Start Text section

Consider this simple Java class:

class MyClass {
  public void bar(MyClass c) {
    c.foo();
  }
}

I want to discuss what happens on the line c.foo().

Original, Misleading Question

Note: Not all of this actually happens with each individual invokevirtual opcode. Hint: If you want to understand Java method invocation, don't read just the documentation for invokevirtual!

At the bytecode level, the meat of c.foo() will be the invokevirtual opcode, and, according to the documentation for invokevirtual, more or less the following will happen:

  1. Look up the foo method defined in compile-time class MyClass. (This involves first resolving MyClass.)
  2. Do some checks, including: Verify that c is not an initialization method, and verify that calling MyClass.foo wouldn't violate any protected modifiers.
  3. Figure out which method to actually call. In particular, look up c's runtime type. If that type has foo(), call that method and return. If not, look up c's runtime type's superclass; if that type has foo, call that method and return. If not, look up c's runtime type's superclass's superclass; if that type has foo, call that method and return. Etc.. If no suitable method can be found, then error.

Step #3 alone seems adequate for figuring out which method to call and verifying that said method has the correct argument/return types. So my question is why step #1 gets performed in the first place. Possible answers seem to be:

  • You don't have enough information to perform step #3 until step #1 is complete. (This seems implausible at first glance, so please explain.)

End Text section
Start Information supplied

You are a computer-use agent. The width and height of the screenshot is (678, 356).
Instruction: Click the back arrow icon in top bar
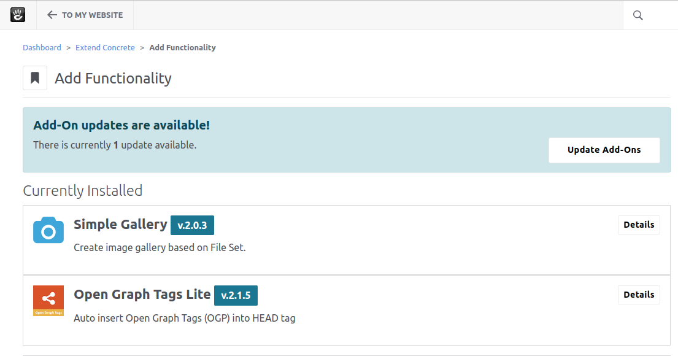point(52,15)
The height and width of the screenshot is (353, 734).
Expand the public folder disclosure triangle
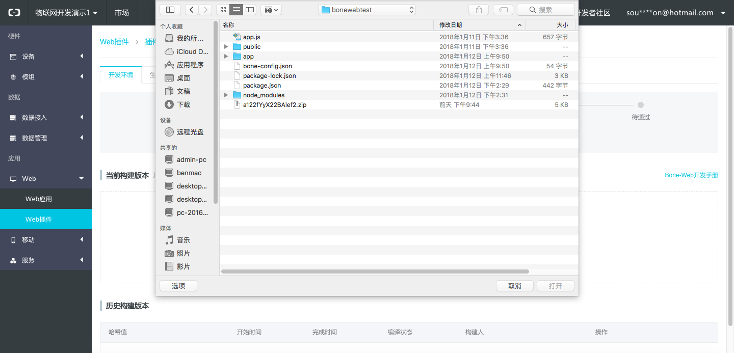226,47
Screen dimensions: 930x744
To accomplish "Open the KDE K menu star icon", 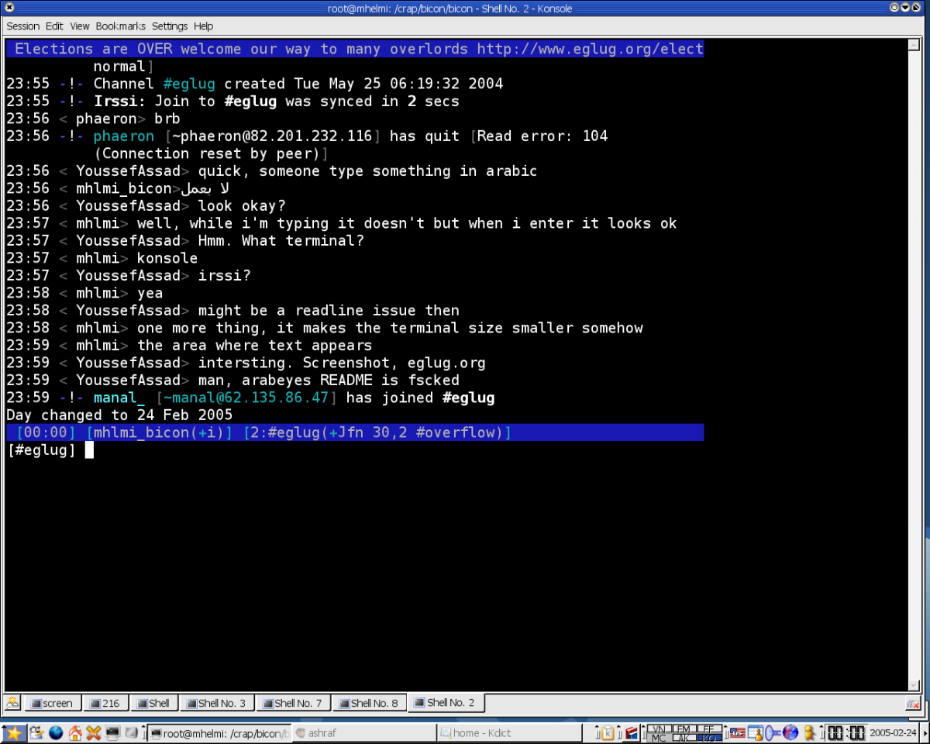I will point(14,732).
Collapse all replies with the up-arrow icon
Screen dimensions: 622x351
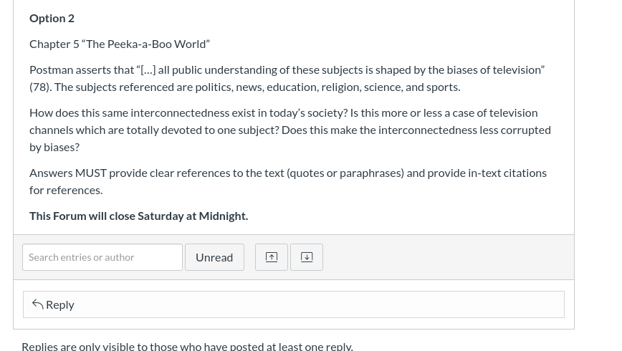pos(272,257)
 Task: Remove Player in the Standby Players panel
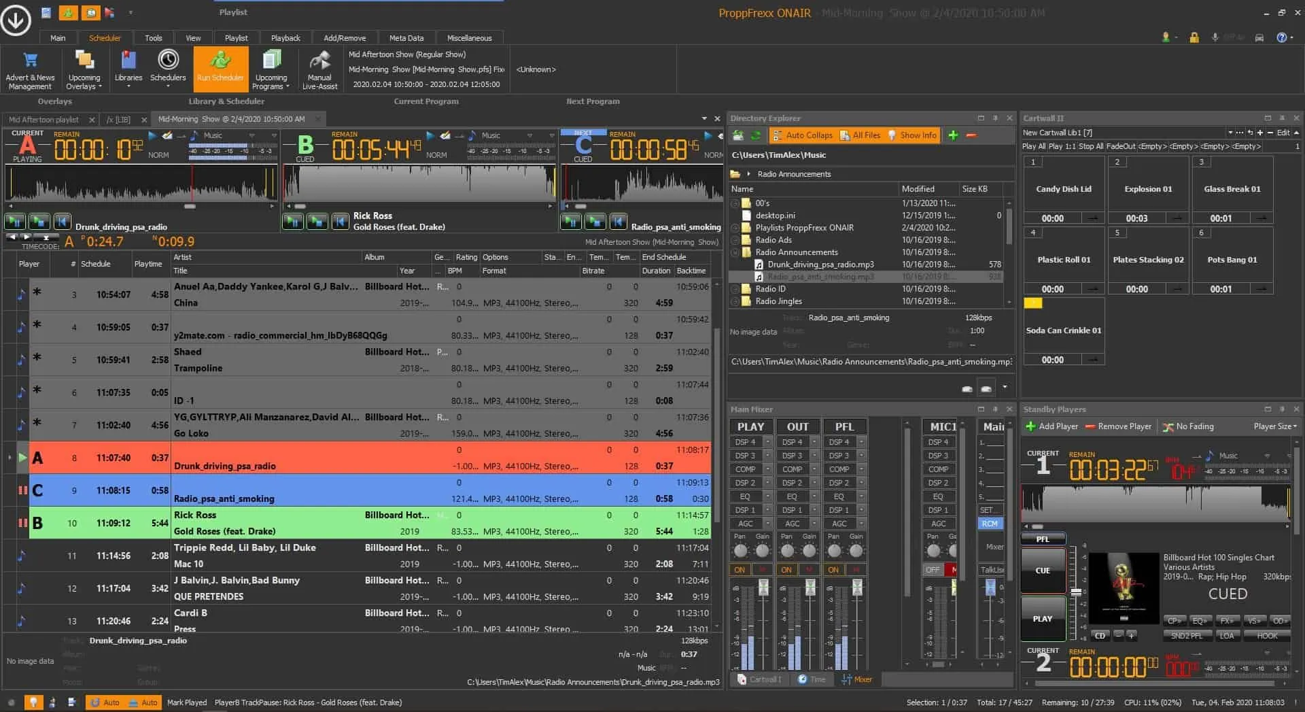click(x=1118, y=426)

End Information supplied
Start Information supplied

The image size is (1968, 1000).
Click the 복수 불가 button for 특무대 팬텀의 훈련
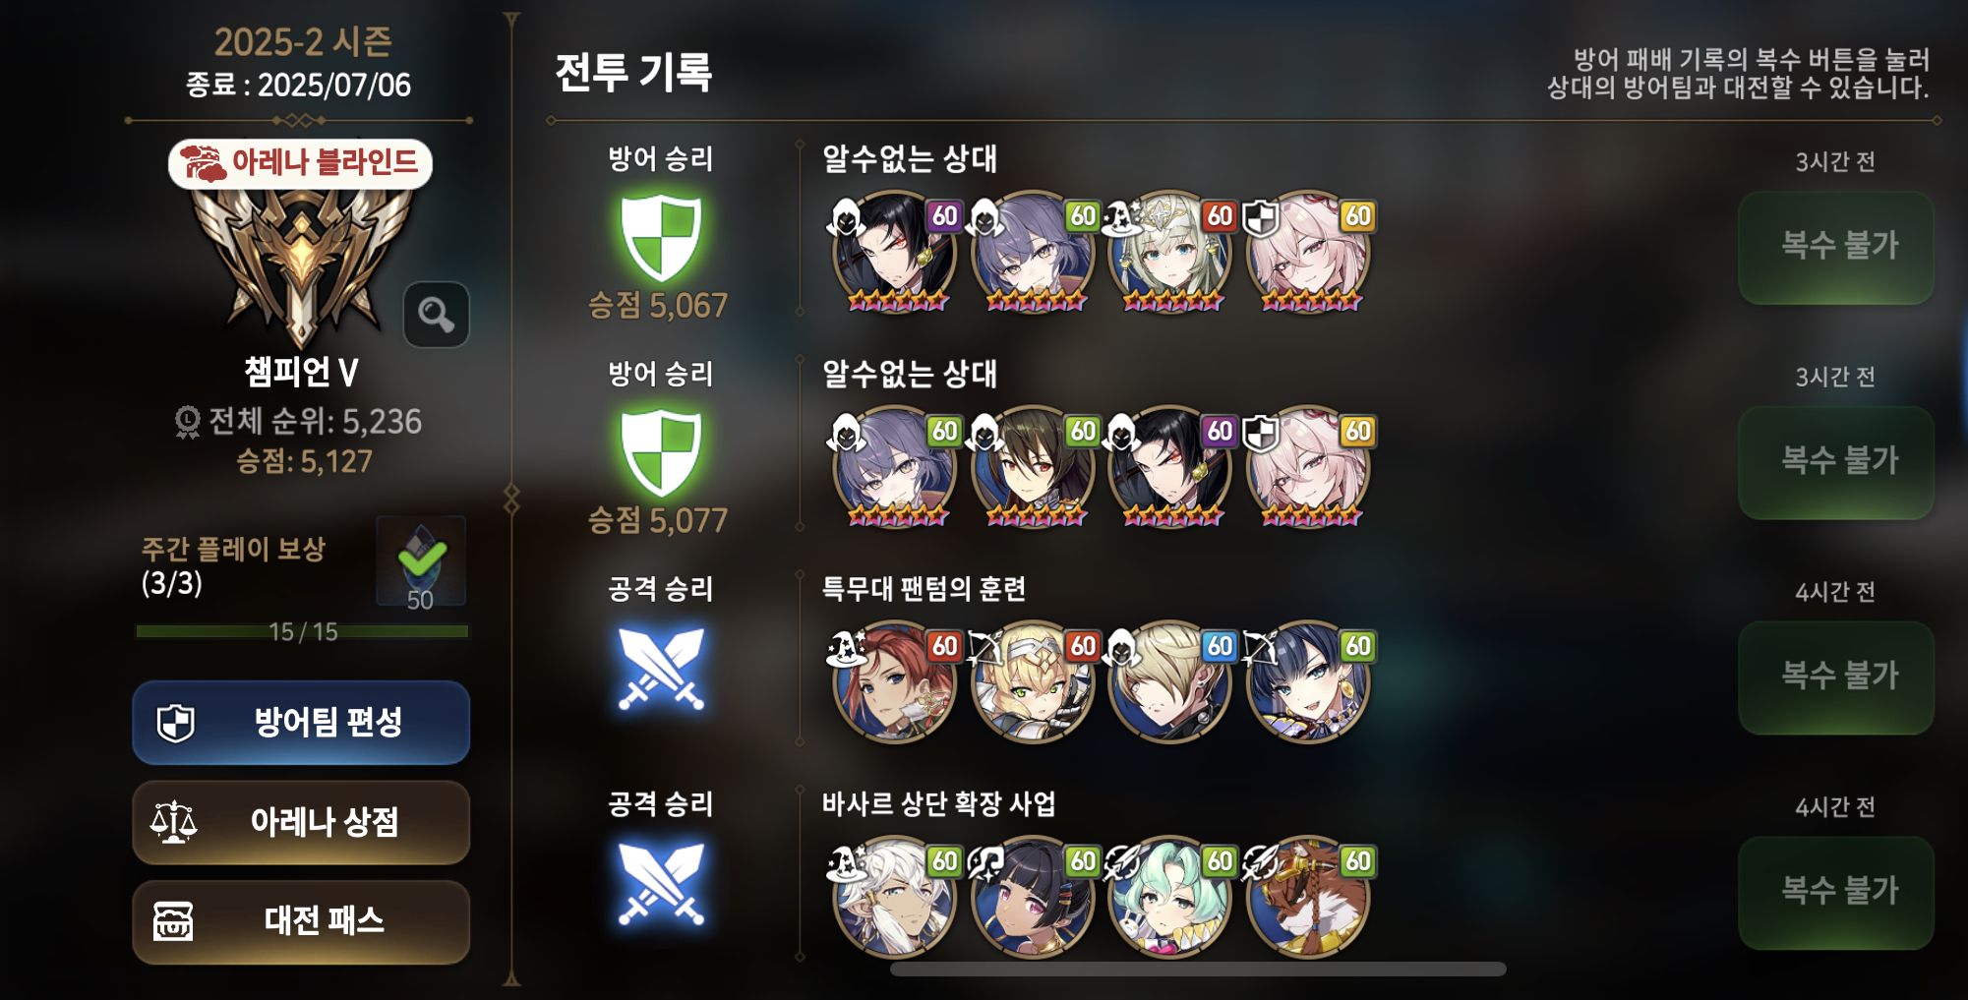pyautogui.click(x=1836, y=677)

End Information supplied
Start Information supplied

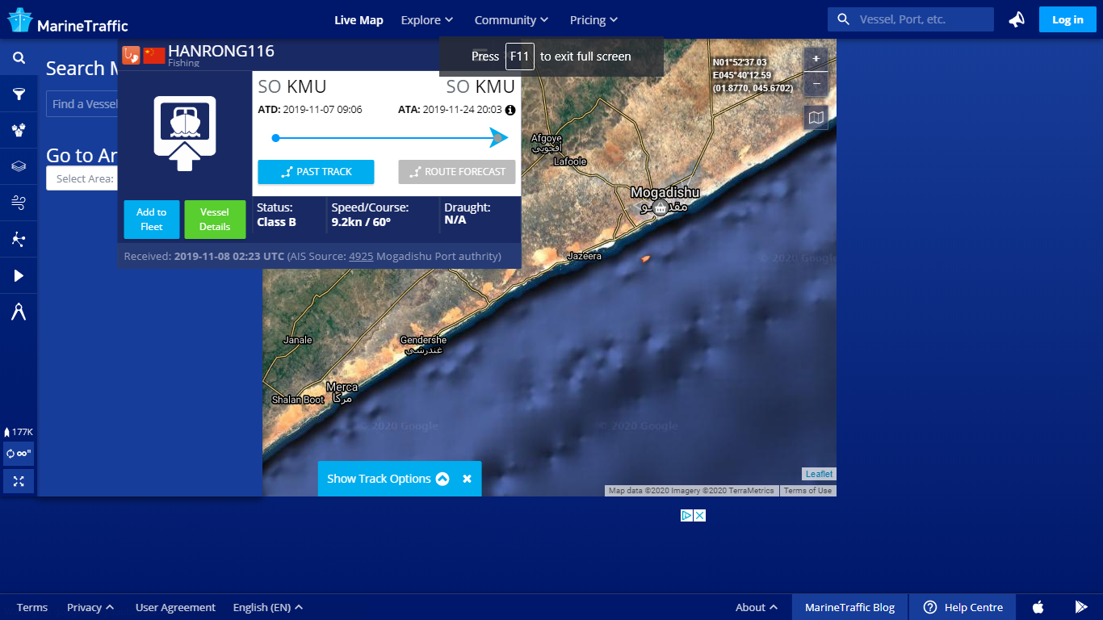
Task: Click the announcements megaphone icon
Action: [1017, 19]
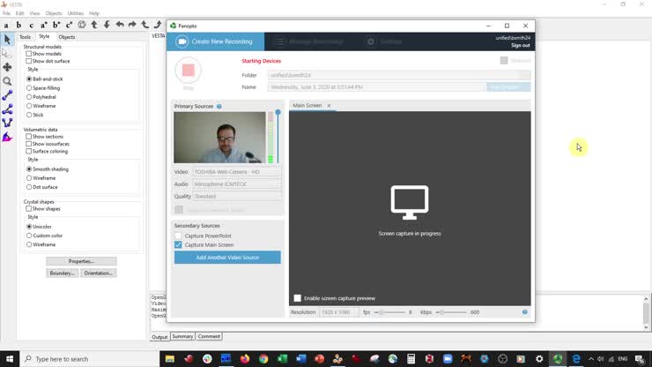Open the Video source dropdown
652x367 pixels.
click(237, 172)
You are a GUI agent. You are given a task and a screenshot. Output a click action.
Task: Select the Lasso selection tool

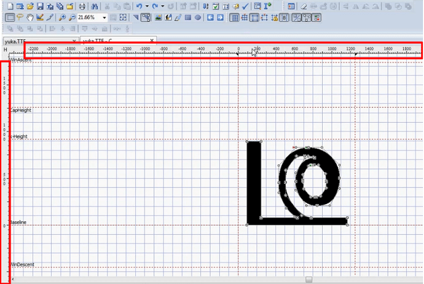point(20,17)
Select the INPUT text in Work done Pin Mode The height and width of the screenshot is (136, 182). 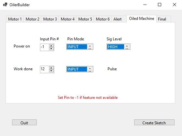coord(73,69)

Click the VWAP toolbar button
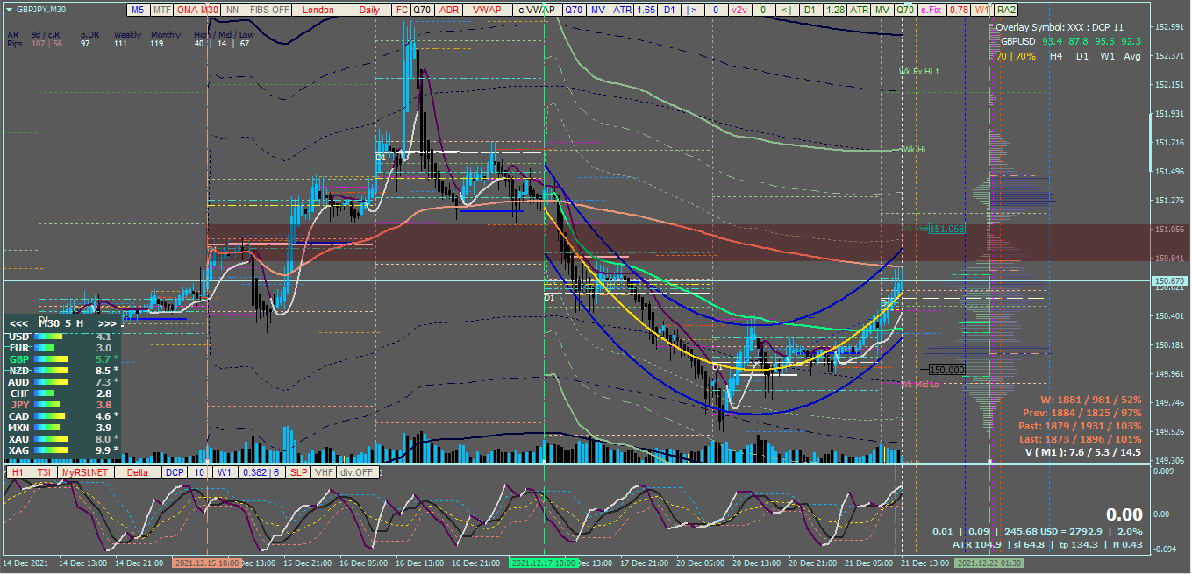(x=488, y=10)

End Information supplied

• **Description of the task**
Continue the text on Java method invocation from its last sentence. The items are separate material and have no connection to the text on Java method invocation.

• **Task answer**
  • The linking or access modifier checks done in #1 and #2 are essential to prevent certain bad things from happening, and those checks must be performed based on the compile-time type, rather than the run-time type hierarchy. (Please explain.)

Revised Question

The core of the javac compiler output for the line c.foo() will be an instruction like this:

invokevirtual i

where i is an index to MyClass' runtime constant pool. That constant pool entry will be of type CONSTANT_Methodref_info, and will indicate (maybe indirectly) A) the name of the method called (i.e. foo), B) the method signature, and C) the name of compile time class that the method is called on (i.e. MyClass).

The question is, why is the reference to the compile-time type (MyClass) needed? Since invokevirtual is going to do dynamic dispatch on the runtime type of c, isn't it redundant to store the reference to the compile-time class?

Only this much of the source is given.